I think Haley’s gone over the top with this. Maybe he just wants to impress me. Which is pretty weird for Haley because the biggest thing he’s done to impress me was the first time he liked me. But now he’s going over the top, he says he still loves me. Mind over heart? Or heart over mind? For Haley it’s dick over mind, but at the moment it’s more like heart and mind over dick. Which is why he’s getting sweeter and sweeter by the second. It made my heart bounce and my stomach go flutter the feeling of my stomach made me excited, I haven’t felt this in a while. Since I met Haley was probably it or Ayden honestly I was fifteen or seventeen that’s all I know really. But the feeling was intense and I loved it every second of it.
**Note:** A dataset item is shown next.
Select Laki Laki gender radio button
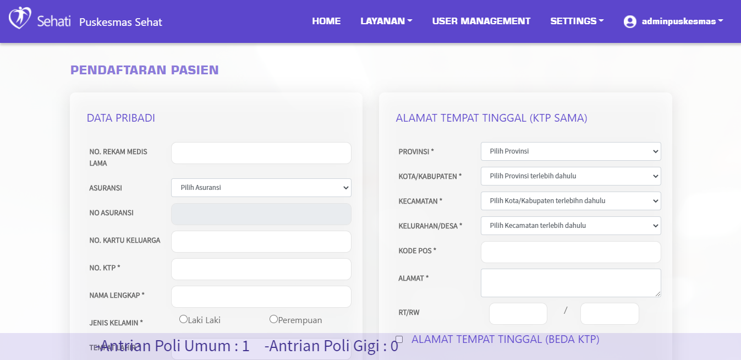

I noticed we were taking off from the port Haley gave me a smirk and opened his mouth commenting saying that he’d leave a window open for me if I need to vomit at all. I scoffed.
“Honestly Haley!” I said acting appalled, but laughed because I was such an idiot. I didn’t get sea sick at all, okay from time to time but not that often really. I smiled at Haley. “What’s with all the romantic stuff and everything?” I asked him, al tho it wasn’t as what I had hoped because it was out of Haley’s range. But I think any girl who he had slept with wouldn’t really want this and all they would do is try to get in his pants like they did the other night. But me, I liked it. Different, but I knew he’d at least do something decent you know. I loved it, not liked it. LOVE it only because Haley is one crazy little boy. But I think he’s trying to impress me, I can admit I am impressed that he of all people can pull this off! Especially with his background and how he treats women it’s some pretty amazing shit actually. “I mean I love it! And if you’re trying to impress me, its working!” I said with a grin planted on my face then I started to giggle and how much of an idiot I look.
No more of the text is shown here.